Análise: Não diga obrigado!
Desde criança fui ensinada a agradecer às pessoas que me fizessem alguma gentileza, por isso, foi estranho ouvir que não devia mais fazer isso

Um grupo de mulheres se reúne para discutir questões referentes ao empreendedorismo e o encontro é muito produtivo. Todas se mostram muito competentes e com muita vontade de fazer a diferença. As mulheres têm, geralmente, essa característica de querer fazer o melhor, trabalhar com propósito e oferecer tudo de si em cada projeto que se propõem a executar.
Ao final do encontro, todas estão motivadas e dispostas a sair dali para crescerem ainda mais, até que, uma delas toma a palavra e decide fazer um longo desabafo sobre o quanto seu marido a sobrecarrega e não reconhece seus esforços, além de tratar o seu negócio como uma coisa qualquer.

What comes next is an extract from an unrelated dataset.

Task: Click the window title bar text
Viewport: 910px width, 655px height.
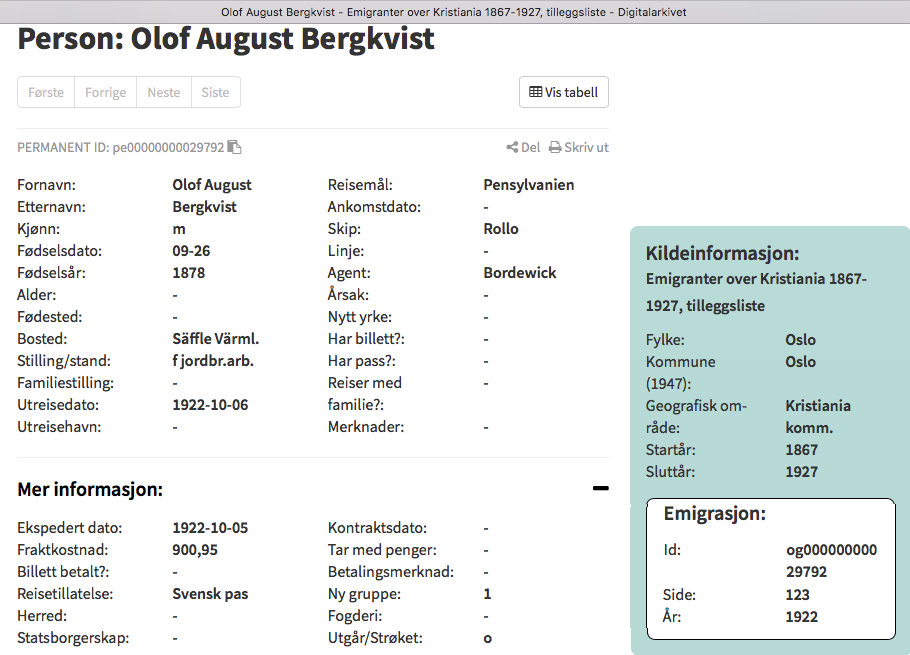Action: coord(454,12)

Aos poucos, a motivação das demais vai diminuindo, na mesma proporção que as reclamações sobre os parceiros vai crescendo. Observo de longe, me isentando de emitir qualquer opinião, mas não por muito tempo... Alguém percebe que estou de fora e questiona qual tem sido a colaboração do meu marido nos meus negócios. Tento responder da melhor maneira possível para não polemizar ainda mais:
“Homens precisam sentir que são respeitados, por isso, quando queremos impor as coisas, a tendência é que eles pulem fora. Eu recebo apoio porque valorizo as coisas que meu marido faz por nós. Ele sempre ajudou nas tarefas de casa, mas em quase 13 anos de casados eu ainda agradeço todas as vezes que ele cozinha ou lava a louça.”
Nunca imaginei que uma frase tão simples causaria tanta comoção...
“O quê? Agradecer? Eu nunca vou agradecer se o meu marido lavar louça porque isso não seria nada mais que obrigação dele!”
“Acho absurdo que você se coloque em uma posição de ter que agradecer. Ele deveria saber que não está fazendo nenhum favor!”
“Prefiro limpar a casa inteira sozinha do que ter de agradecer por ele se mexer... Me recuso a dizer obrigada quando ele está fazendo exatamente o que deveria fazer!”
“Ninguém nunca me disse obrigada por coisa nenhuma, por que eu deveria agradecer? Isso é muito absurdo!”
Desde criança fui ensinada a agradecer às pessoas que me fizessem alguma gentileza, por isso, foi estranho ouvir que não devia mais fazer isso. O mundo está mesmo ficando complicado!
Nós, seres humanos — homens e mulheres — saímos perdendo cada vez que acreditamos que, para vencer, é preciso nos colocarmos em uma posição de competição. Cada vez que um tenta provar que é melhor e que não deve o mínimo de respeito e civilidade ao outro, damos um passo atrás no quesito relacionamentos pessoais.
Apesar da chuva de críticas, vou continuar agradecendo, pois além de fazer o que gosto que os outros façam por mim, quase nunca lavo louça!